- Extracted information:
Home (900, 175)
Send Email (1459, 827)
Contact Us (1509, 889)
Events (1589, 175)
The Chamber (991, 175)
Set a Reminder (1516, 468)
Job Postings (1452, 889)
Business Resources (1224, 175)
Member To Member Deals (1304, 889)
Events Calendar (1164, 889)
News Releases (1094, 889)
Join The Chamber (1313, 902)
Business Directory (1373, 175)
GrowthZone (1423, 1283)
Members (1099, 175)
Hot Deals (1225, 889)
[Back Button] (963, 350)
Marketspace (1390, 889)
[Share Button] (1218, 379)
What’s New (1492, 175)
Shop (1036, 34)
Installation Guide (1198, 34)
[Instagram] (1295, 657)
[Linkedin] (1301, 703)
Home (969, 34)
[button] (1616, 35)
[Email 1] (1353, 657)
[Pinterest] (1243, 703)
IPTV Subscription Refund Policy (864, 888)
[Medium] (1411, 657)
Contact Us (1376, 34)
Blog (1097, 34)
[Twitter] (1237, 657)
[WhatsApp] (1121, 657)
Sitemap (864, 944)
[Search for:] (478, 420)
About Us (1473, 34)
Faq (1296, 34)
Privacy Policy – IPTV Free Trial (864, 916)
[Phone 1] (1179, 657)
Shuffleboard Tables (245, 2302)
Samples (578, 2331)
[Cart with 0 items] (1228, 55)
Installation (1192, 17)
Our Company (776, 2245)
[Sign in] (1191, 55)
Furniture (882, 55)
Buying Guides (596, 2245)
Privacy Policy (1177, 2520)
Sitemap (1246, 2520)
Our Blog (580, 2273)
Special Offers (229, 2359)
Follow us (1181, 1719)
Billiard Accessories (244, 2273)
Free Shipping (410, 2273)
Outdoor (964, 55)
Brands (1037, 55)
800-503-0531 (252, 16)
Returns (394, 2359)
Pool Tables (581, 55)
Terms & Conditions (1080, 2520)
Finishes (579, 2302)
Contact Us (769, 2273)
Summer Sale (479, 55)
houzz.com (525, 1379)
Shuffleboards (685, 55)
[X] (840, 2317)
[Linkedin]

- Task to complete:
Print only these lines, please. They run from the start of the entries above to the line containing "houzz.com (525, 1379)", both ends included, and must match exactly.

- Output below:
Home (900, 175)
Send Email (1459, 827)
Contact Us (1509, 889)
Events (1589, 175)
The Chamber (991, 175)
Set a Reminder (1516, 468)
Job Postings (1452, 889)
Business Resources (1224, 175)
Member To Member Deals (1304, 889)
Events Calendar (1164, 889)
News Releases (1094, 889)
Join The Chamber (1313, 902)
Business Directory (1373, 175)
GrowthZone (1423, 1283)
Members (1099, 175)
Hot Deals (1225, 889)
[Back Button] (963, 350)
Marketspace (1390, 889)
[Share Button] (1218, 379)
What’s New (1492, 175)
Shop (1036, 34)
Installation Guide (1198, 34)
[Instagram] (1295, 657)
[Linkedin] (1301, 703)
Home (969, 34)
[button] (1616, 35)
[Email 1] (1353, 657)
[Pinterest] (1243, 703)
IPTV Subscription Refund Policy (864, 888)
[Medium] (1411, 657)
Contact Us (1376, 34)
Blog (1097, 34)
[Twitter] (1237, 657)
[WhatsApp] (1121, 657)
Sitemap (864, 944)
[Search for:] (478, 420)
About Us (1473, 34)
Faq (1296, 34)
Privacy Policy – IPTV Free Trial (864, 916)
[Phone 1] (1179, 657)
Shuffleboard Tables (245, 2302)
Samples (578, 2331)
[Cart with 0 items] (1228, 55)
Installation (1192, 17)
Our Company (776, 2245)
[Sign in] (1191, 55)
Furniture (882, 55)
Buying Guides (596, 2245)
Privacy Policy (1177, 2520)
Sitemap (1246, 2520)
Our Blog (580, 2273)
Special Offers (229, 2359)
Follow us (1181, 1719)
Billiard Accessories (244, 2273)
Free Shipping (410, 2273)
Outdoor (964, 55)
Brands (1037, 55)
800-503-0531 (252, 16)
Returns (394, 2359)
Pool Tables (581, 55)
Terms & Conditions (1080, 2520)
Finishes (579, 2302)
Contact Us (769, 2273)
Summer Sale (479, 55)
houzz.com (525, 1379)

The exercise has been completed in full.